_Given task_
Rewrite the lines below, replacing each "screenshot" with "image" and leaving everything else unchanged. Omit the pictures from your answer.

Collected data
================

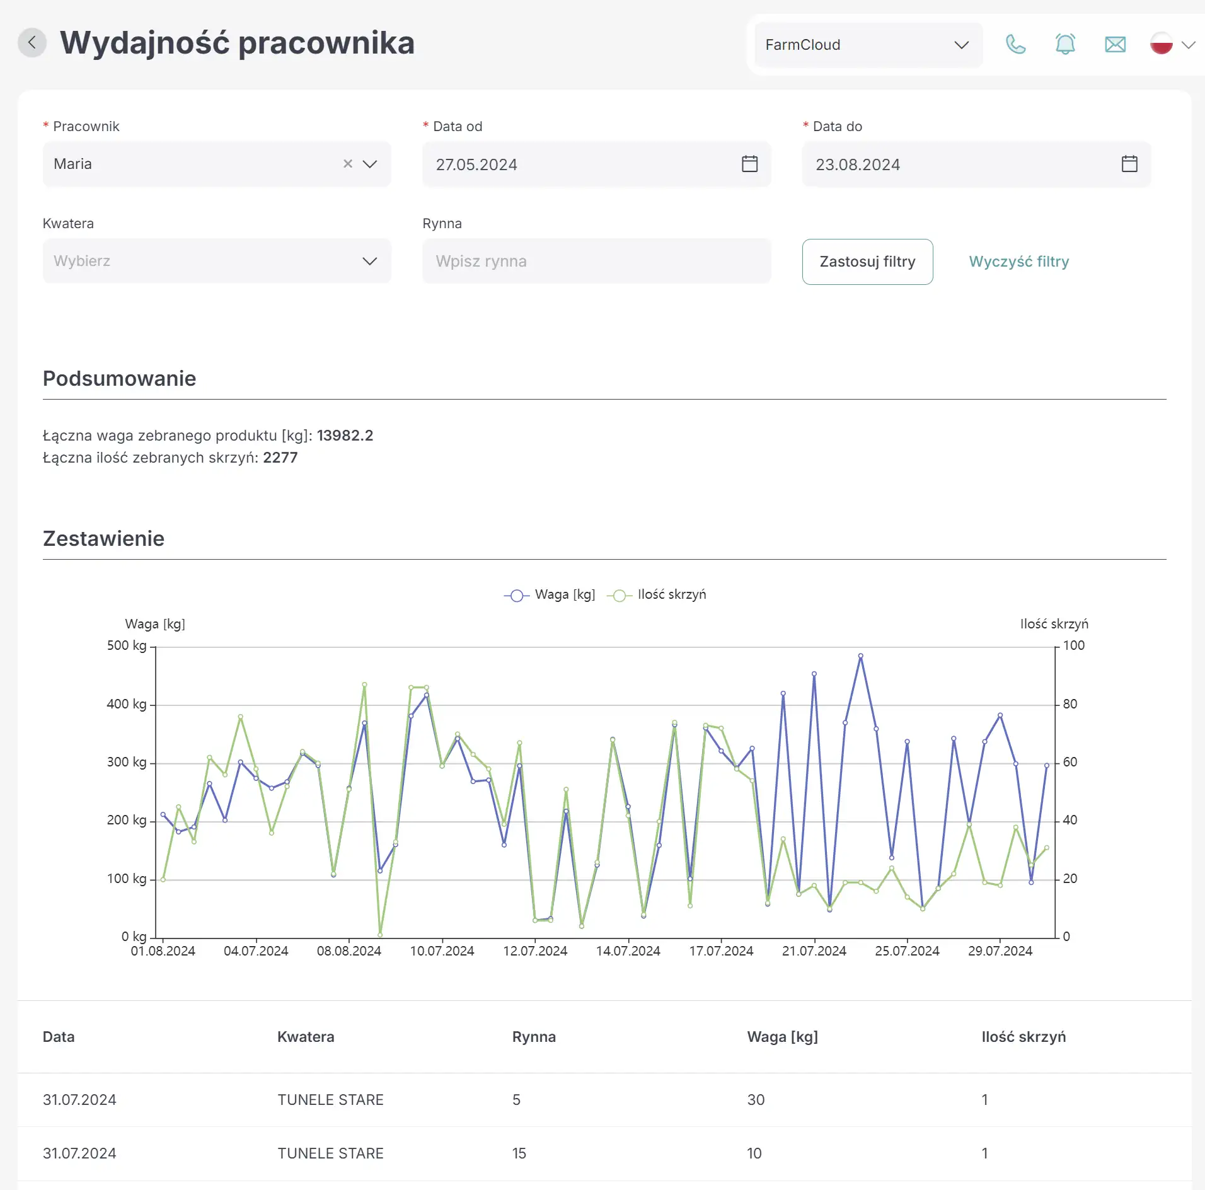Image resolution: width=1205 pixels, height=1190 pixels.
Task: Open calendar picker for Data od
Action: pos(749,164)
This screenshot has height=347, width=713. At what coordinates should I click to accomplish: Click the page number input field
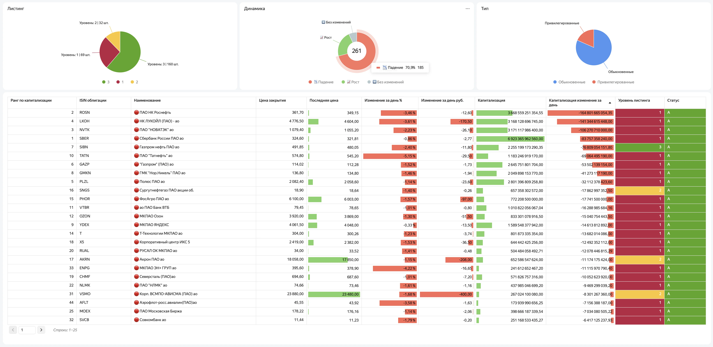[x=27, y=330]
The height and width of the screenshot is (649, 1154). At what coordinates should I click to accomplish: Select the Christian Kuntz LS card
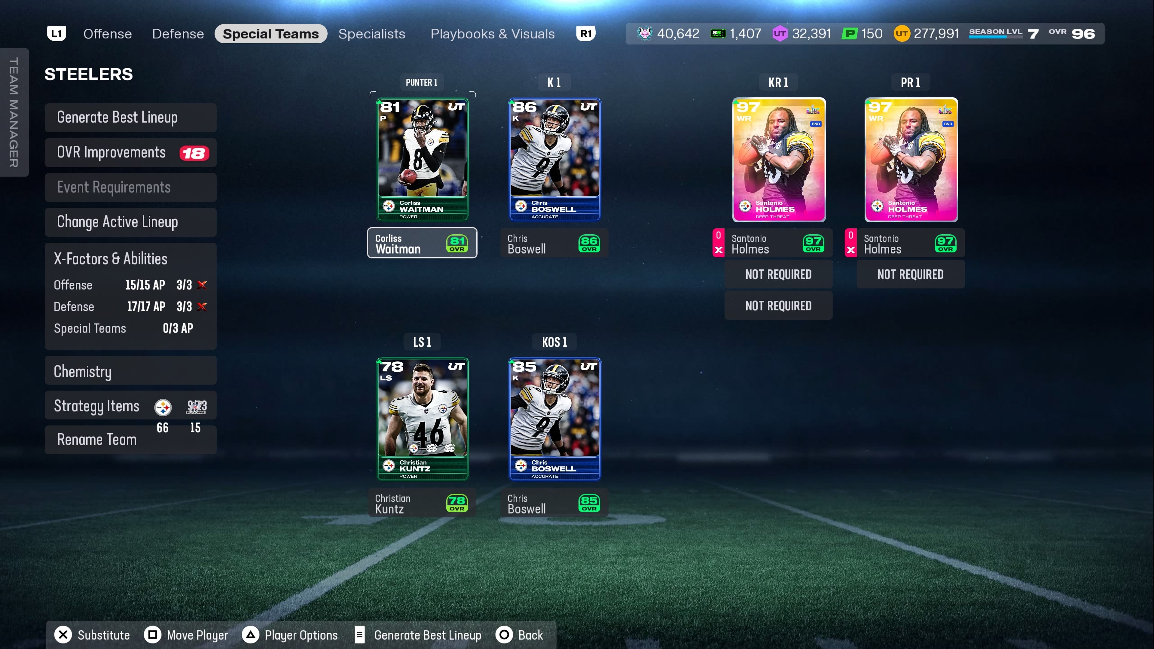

================

_Answer to the problem_
Image resolution: width=1205 pixels, height=1190 pixels.
Task: Open calendar picker for Data od
Action: pos(749,164)
This image has height=347, width=713. At what coordinates should I click to accomplish: Click the page number input field
[x=27, y=330]
The height and width of the image is (649, 1154). At what coordinates should I click to accomplish: Select the Christian Kuntz LS card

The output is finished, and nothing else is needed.